The highly untransparent and biased wage-setting process was finalised after weeks of unrest in Bangladesh. Workers around the country started protesting after the BGMEA had proposed to raise the Minimum Wage to a meagre 10,400 BDT last month. At least 3 workers have been killed during the protests, with dozens of workers injured after facing police violence in the form of tear gas, rubber bullets and live ammunition. Cases are being filed against protesting workers raising serious concerns for retaliatory arrests. Yesterday’s announcement might spark further unrest in the Bangladeshi capital.
Factory owners in Bangladesh claim they cannot afford the minimum wage to be set higher than 12,500 BDT, and some claim this wage might even put some subcontractors out of business. However, it is the buyers – the international fashion brands – who dictate prices in the industry. In principle, their purchasing prices should always allow factory owners to pay workers a living wage. Still, in most cases, the prices paid by brands are barely enough to pay the poverty-level minimum wages in countries like Bangladesh.

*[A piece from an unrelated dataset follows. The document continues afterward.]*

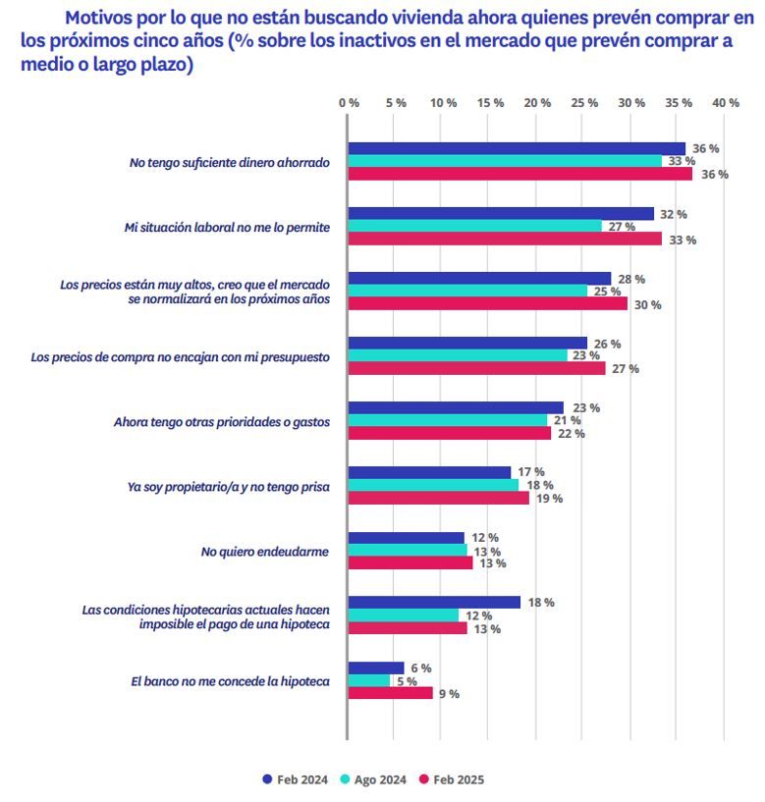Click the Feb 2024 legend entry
tap(295, 779)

Despite multiple calls by CCC for international buyers to explicitly back the trade union demand for a 23,000 BDT minimum wage, and to assure suppliers that they would raise their own prices in accordance with the labour cost increase, all but one brand refused to do so.*
Many brands sourcing from Bangladesh, including H&M, Next, C&A, Uniqlo and M&S have long-standing living wage commitments. Yet at the most crucial moment for the brands to use their outsized leverage to assure their own workers are not living in poverty, they have failed to act, illustrating the emptiness of these commitments to living wages.
The Prime Minister has yet to implement the new wage. It is now up to these brands to put their money where their mouth is and ensure workers in their supply chain earn at least 23,000 BDT, which is still not a living wage but the bare minimum that is needed for workers to make ends meet.
Trade unions in Bangladesh have raised sharp criticism of the integrity of the wage-setting process, just like five years ago. Trade unions demand annual revisions of the minimum wage, instead of once every five years. Trade unions also point out that the workers’ representative on the Wage Board must be selected from the most representative trade union. In this and previous wage negotiations, this regulation has been flouted to install a “workers’ representative” who is favourable to employer and government interests.
Finally, trade union leaders point out that their proposal for 23,000 BDT was reached using criteria prescribed under both the country’s labour law (the Bangladesh Labor Act) and international labour standards (ILO Convention 131 on Minimum Wage Fixing), while the employers’ proposal was not.
* Patagonia was the only brand explicitly supporting the trade union demand for 23,000 Taka but it did not commit to increasing the prices it would pay to its supplier. Other brands vaguely supported demands for higher wages, but refused to explicitly back the trade union demand for 23,000 BDT or commit to increasing prices.